Boris Johnson has resigned as Foreign Secretary over Theresa May's plans for Brexit, sending the government into one of the deepest crises in recent political history.
The announcement comes less than 24 hours after the Brexit Secretary David Davis and his deputy quit the government in protest over a Brexit compromise that was endorsed by the Cabinet on Friday.
A Downing Street spokesman said: “This afternoon, the Prime Minister accepted the resignation of Boris Johnson as Foreign Secretary. His replacement will be announced shortly.

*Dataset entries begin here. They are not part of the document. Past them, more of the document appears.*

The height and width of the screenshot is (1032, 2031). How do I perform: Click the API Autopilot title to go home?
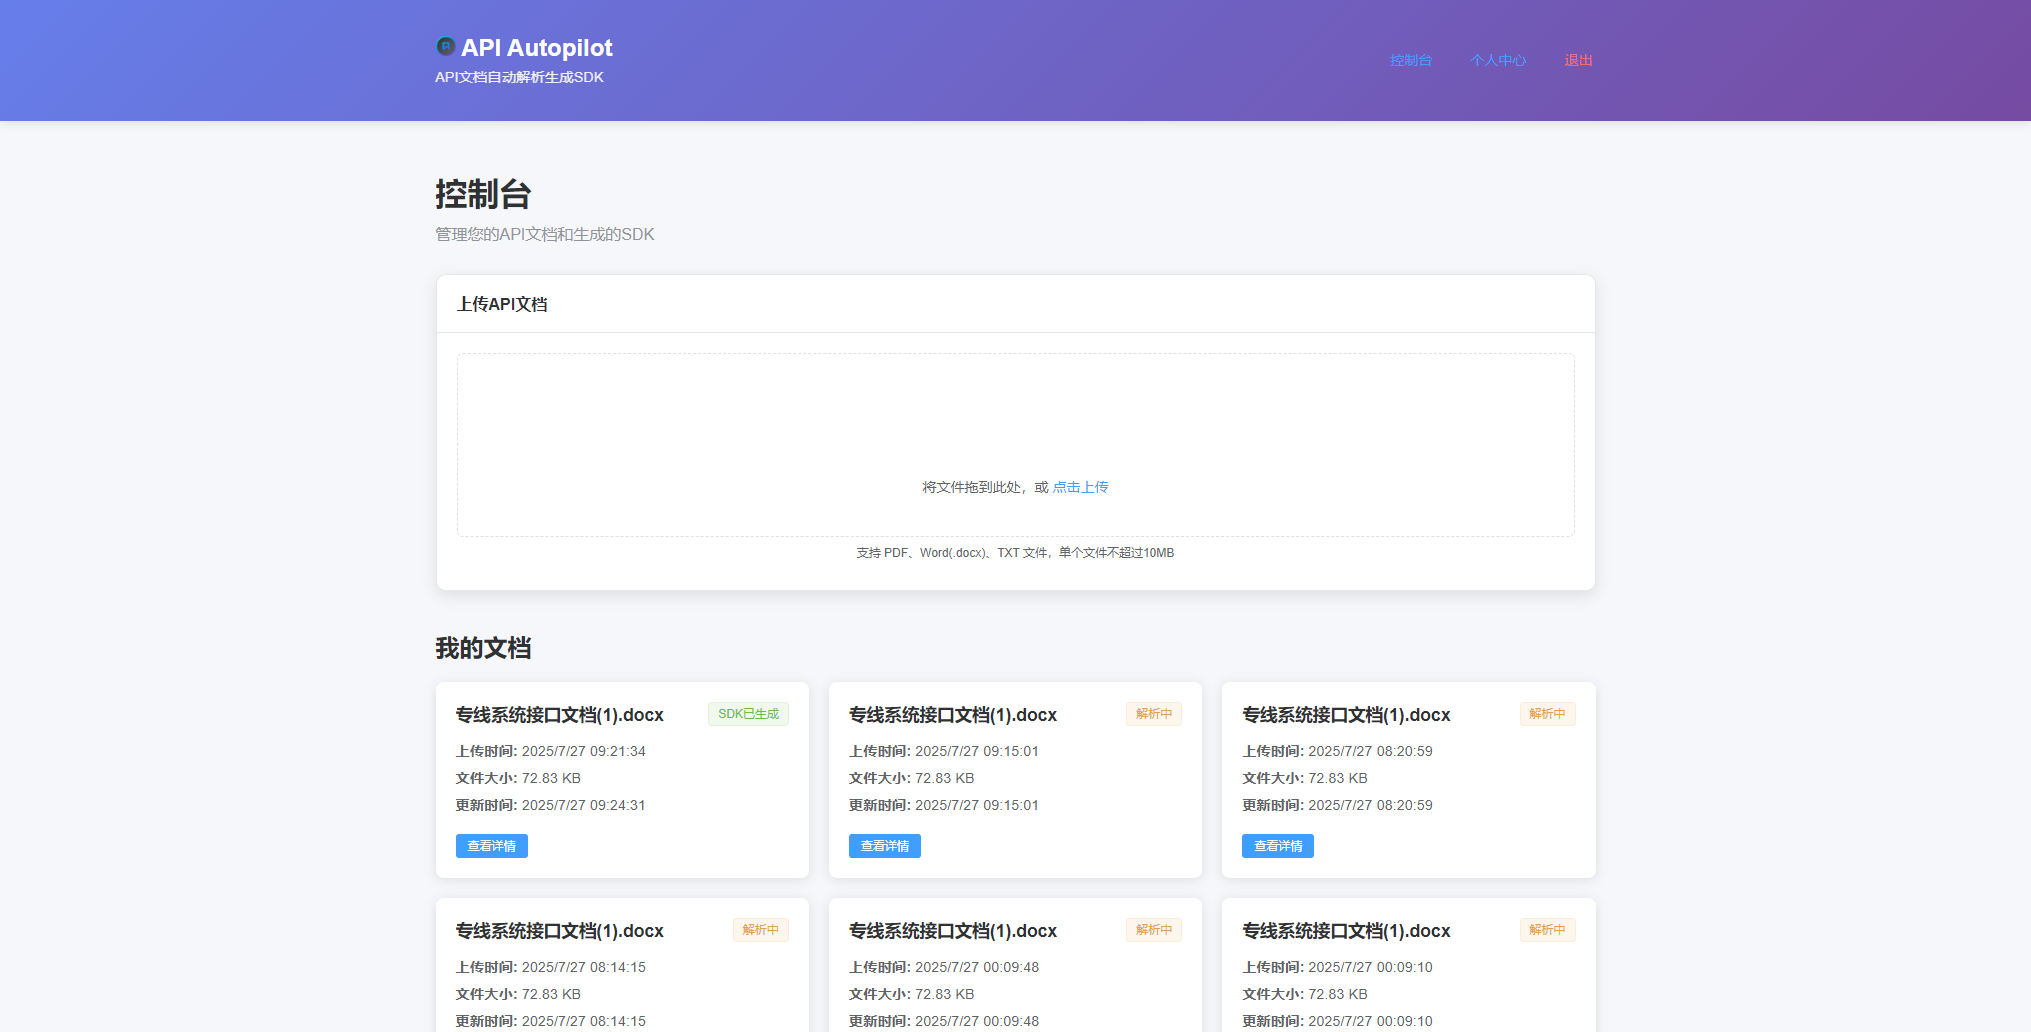tap(537, 47)
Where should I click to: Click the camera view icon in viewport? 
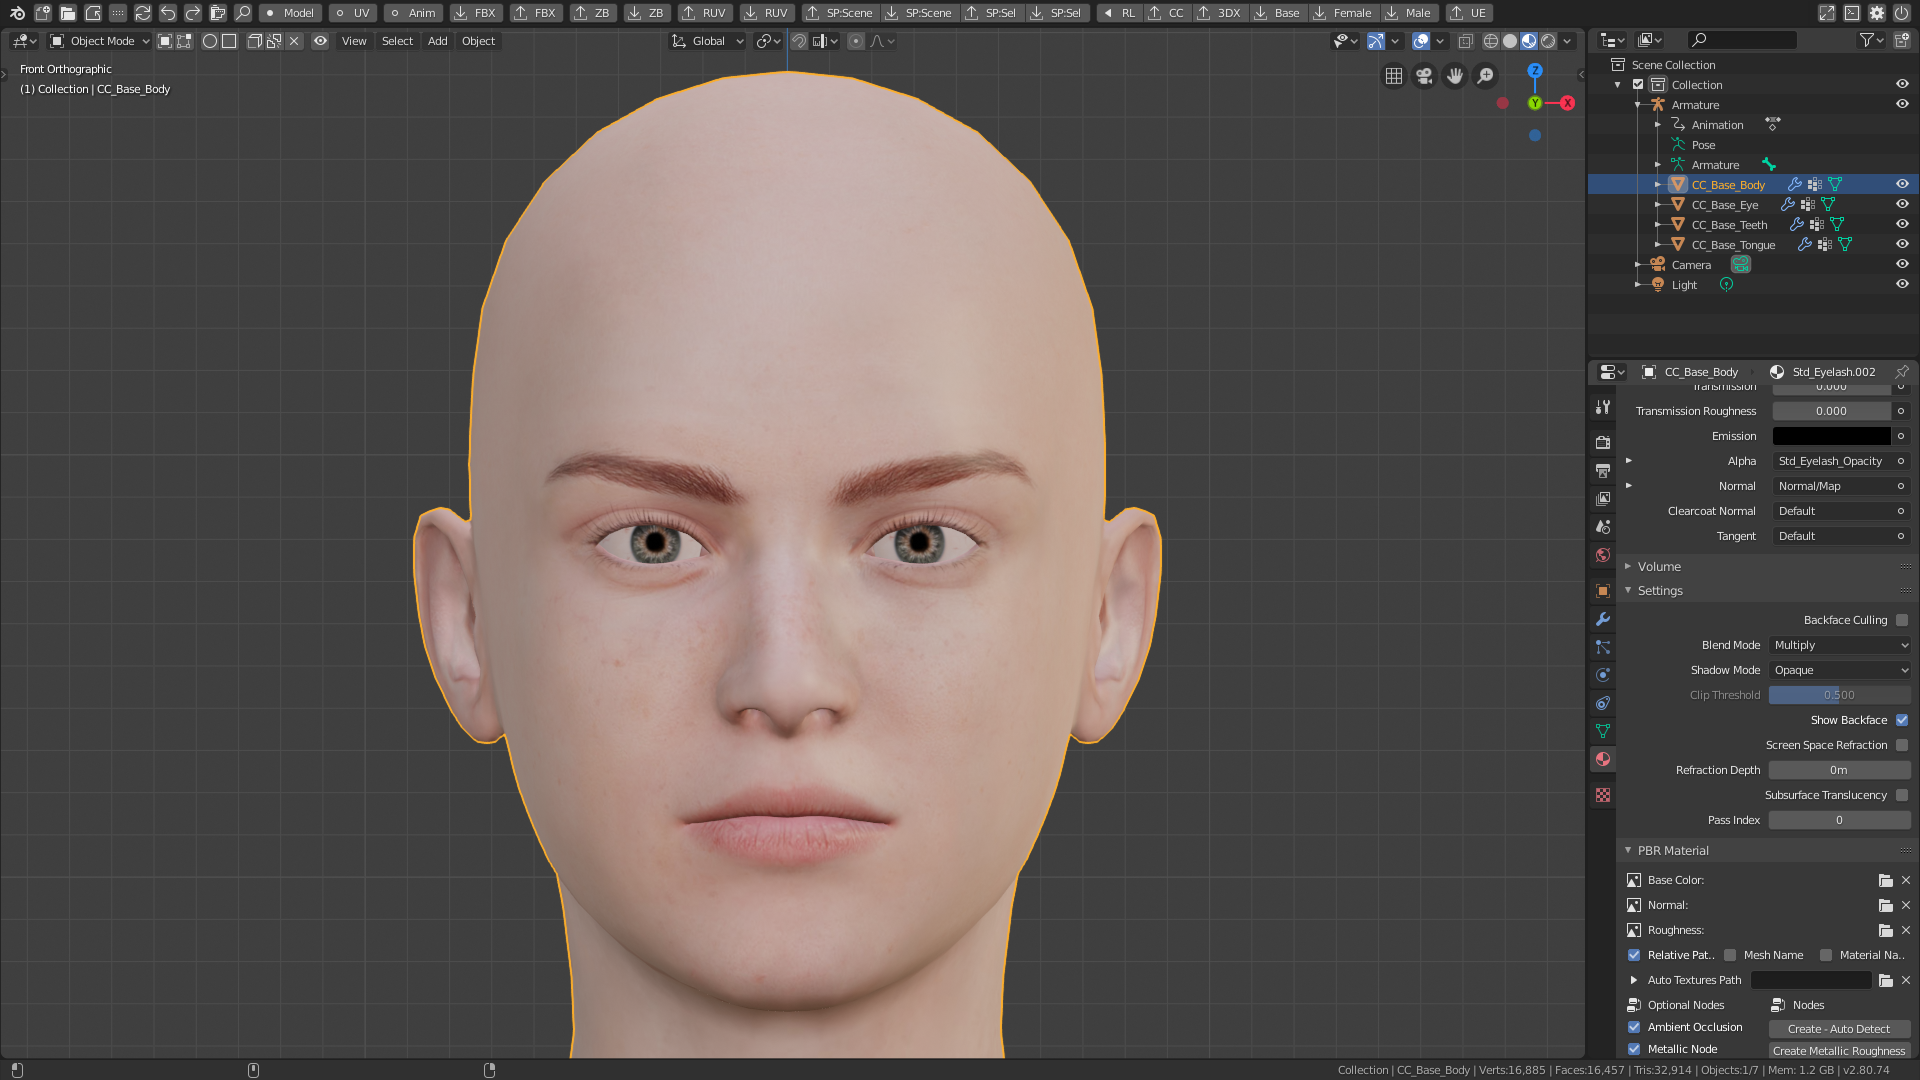(1424, 76)
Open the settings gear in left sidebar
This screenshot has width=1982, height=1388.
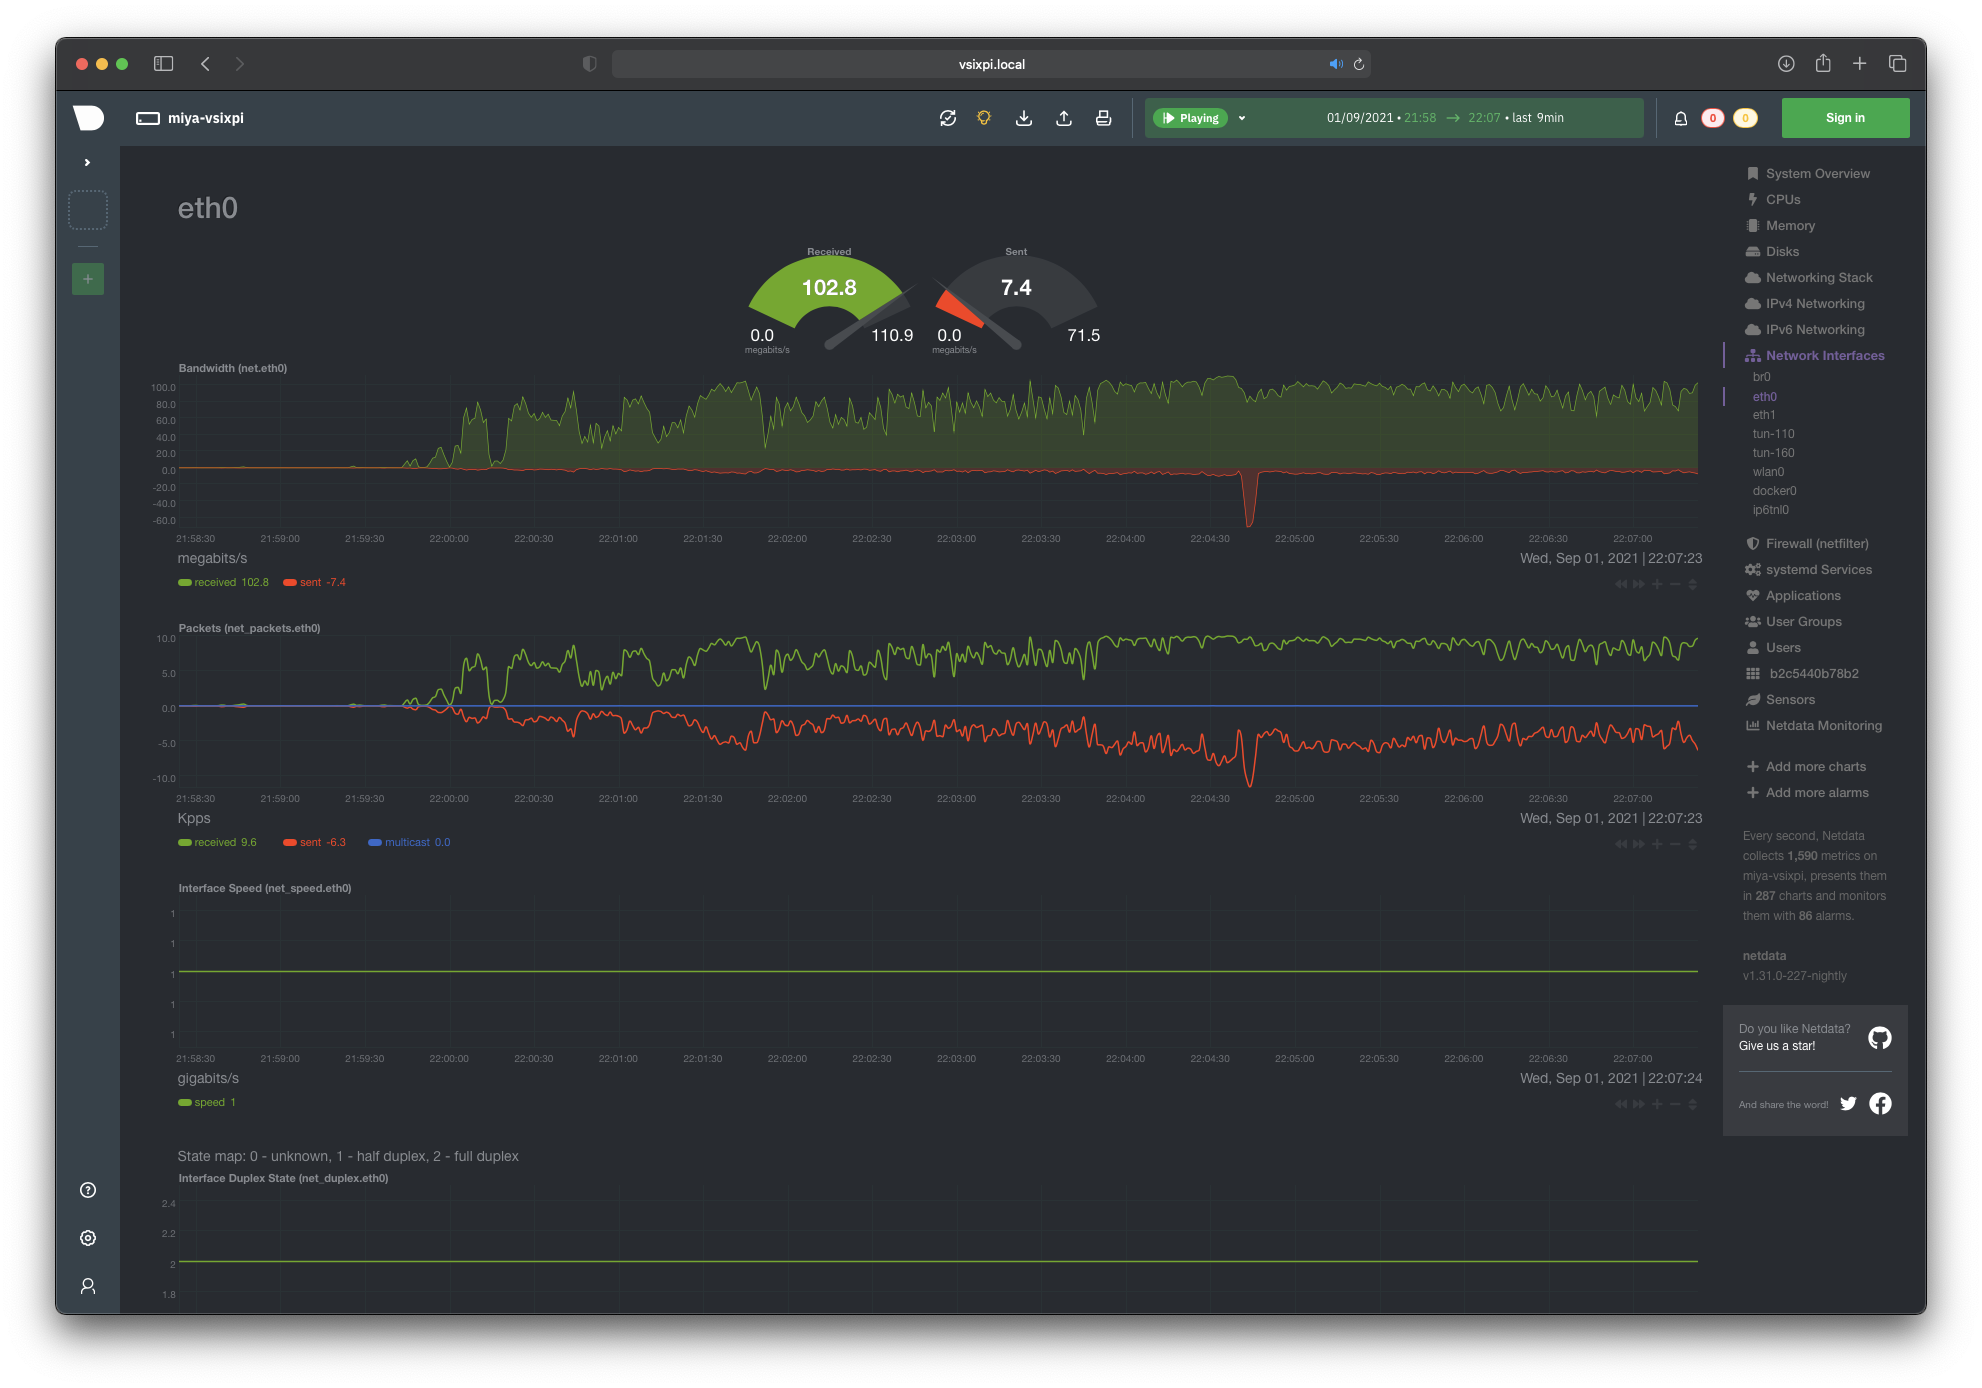(x=88, y=1238)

The Prime Minister thanks Boris for his work.”
READ MORE: David Davis warns UK is ‘giving away too much in Brexit talks’
The Foreign Secretary failed to appear at a EU summit on the Western Balkans being hosted by the UK Government at Lancaster House in London, prompting speculation that he was about to leave the government.
His departure amid growing anger from Conservative Brexiteers increases the likelihood that Theresa May could be forced from office in a leadership challenge.
Mr Davis handed in his resignation late on Sunday night over the Prime Minsiter's plans to maintain a 'common rulebook' with the EU on goods after Brexit, effectively keeping one foot in the customs union and remaining tied to Brussels regulations and ruling out free trade deals with third countries.
Explaining his decision, Mr Davis said the UK was giving “too much away, too easily” in the Brexit talks, adding: “In my view, this policy has got a number of weaknesses."
The announcement came half an hour before the Prime Minister was due to address MPs on the Cabinet agreement reached at Chequers last week, and a few hours before a crucial appearance before the 1922 Committee of Conservative MPs which could decide her fate.
Scottish Conservative leader Ruth Davidson, a long-time rival of Mr Johnson's, made her first public comment on Monday's drama when she tweeted: "The Prime Minister is correct to accept the Foreign Secretary's resignation. Statement to follow PM's address to the House."
The SNP's Westminster leader Ian Blackford tweeted: "The foreign secretary should never have had the opportunity to resign. He should have been sacked months ago as a national embarrassment."
READ MORE: Sturgeon says UK government is in ‘utter chaos’ after Davis resignation
Tom Watson, the deputy Labour leader, said Theresa May's government was "in meltdown".
"This is complete and utter chaos. The country is at a standstill with a divided and shambolic Government. The Prime Minister can't deliver Brexit and has zero authority left."